Laporan: Hasan Basri
KOTA PALEMBANG, BS — Konflik internal Partai Persatuan Pembangunan (PPP) Sumatera Selatan memasuki fase genting. Ketegangan yang selama ini terpendam akhirnya meledak ke ruang publik. Ketika puluhan massa yang mengatasnamakan Gerakan Pemuda Ka’bah (GPK) Sumsel mengepung dan menyegel Kantor Dewan Pimpinan Wilayah (DPW) PPP Sumsel, pada Selasa (30/12/2025), bertepatan dengan pelaksanaan Musyawarah Wilayah (Muswil) X.
Aksi penyegelan kantor partai berlambang Ka’bah itu menjadi penanda keras bahwa PPP Sumsel tengah menghadapi krisis kepercayaan dan konsolidasi yang serius. Muswil yang sejatinya menjadi forum demokratis tertinggi di tingkat wilayah justru dibayangi ketegangan, penolakan, dan tarik-menarik kepentingan.
Pelaksana Tugas (Plt) Ketua DPW PPP Sumsel, Ahmad Palo, tidak menampik adanya gejolak tersebut. Ia menyebut insiden itu sebagai bagian dari dinamika politik internal. Meski demikian, dia menegaskan bahwa cara-cara semacam itu tidak boleh menjadi pola dalam tubuh PPP.
“Ini memang dinamika politik, tetapi jelas bukan sesuatu yang baik dan tidak pantas diwariskan kepada kader PPP ke depan,” ujar Ahmad Palo dengan nada tegas.
Menurutnya, peristiwa tersebut seharusnya menjadi cermin evaluasi menyeluruh bagi PPP Sumsel, bukan justru memperlebar jurang perpecahan. Ia menekankan bahwa kebangkitan PPP menuju Pemilu 2029 hanya bisa dicapai melalui soliditas dan kebersamaan kader, bukan melalui tekanan dan konflik terbuka.
“Kami tidak bisa bangkit hanya dengan slogan. PPP Sumsel harus dibangun dengan persatuan. Tidak boleh ada intervensi, baik dari dalam maupun dari luar partai,” katanya.
Ahmad Palo mengungkapkan bahwa Bendahara Umum DPP PPP bersama Wakil Sekretaris Jenderal turun langsung memediasi, agar Muswil X tetap berjalan sesuai agenda. Namun demikian, ia menarik garis tegas terkait sikap kader di daerah terhadap keputusan pusat.
“Jika itu murni kebijakan DPP, kami patuh. Tapi jika keputusan lahir karena tekanan atau intervensi pihak luar, maka dengan tegas kami menolak,” ujarnya.
Ia menambahkan, aspirasi kader dan akar rumput PPP Sumsel berharap DPP benar-benar mendengar suara daerah secara jernih dan adil. Tanpa itu, upaya membangkitkan PPP pada Pemilu 2029 dikhawatirkan hanya akan menjadi wacana kosong.

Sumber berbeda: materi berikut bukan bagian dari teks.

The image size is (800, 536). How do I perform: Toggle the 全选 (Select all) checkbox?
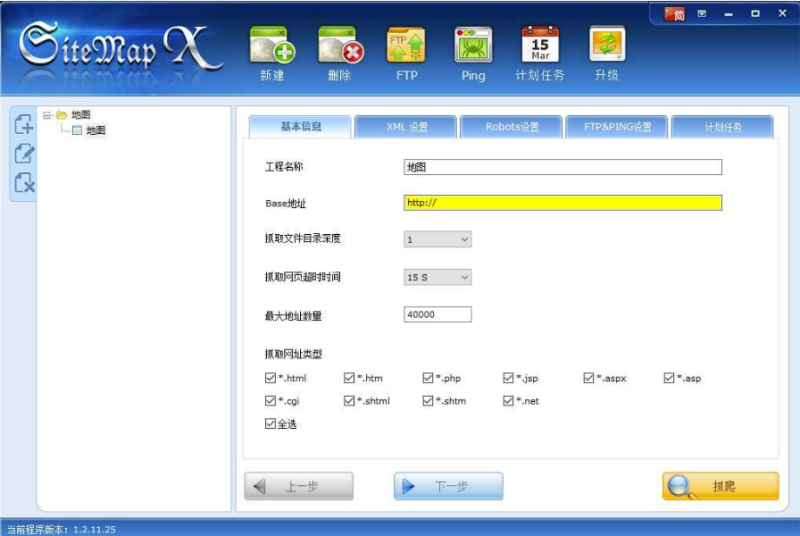270,424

Musyawarah Wilayah X PPP Sumsel digelar pada 30–31 Desember 2025 di Palembang dan secara resmi dibuka oleh Bendahara Umum DPP PPP, Imam Fauzan, di Sekretariat DPW PPP Sumsel. Agenda ini dimajukan dari jadwal semula 5 Januari 2026 atas permintaan Ketua Umum DPP PPP, sebuah keputusan yang turut memantik dinamika di internal partai,”pungkasnya.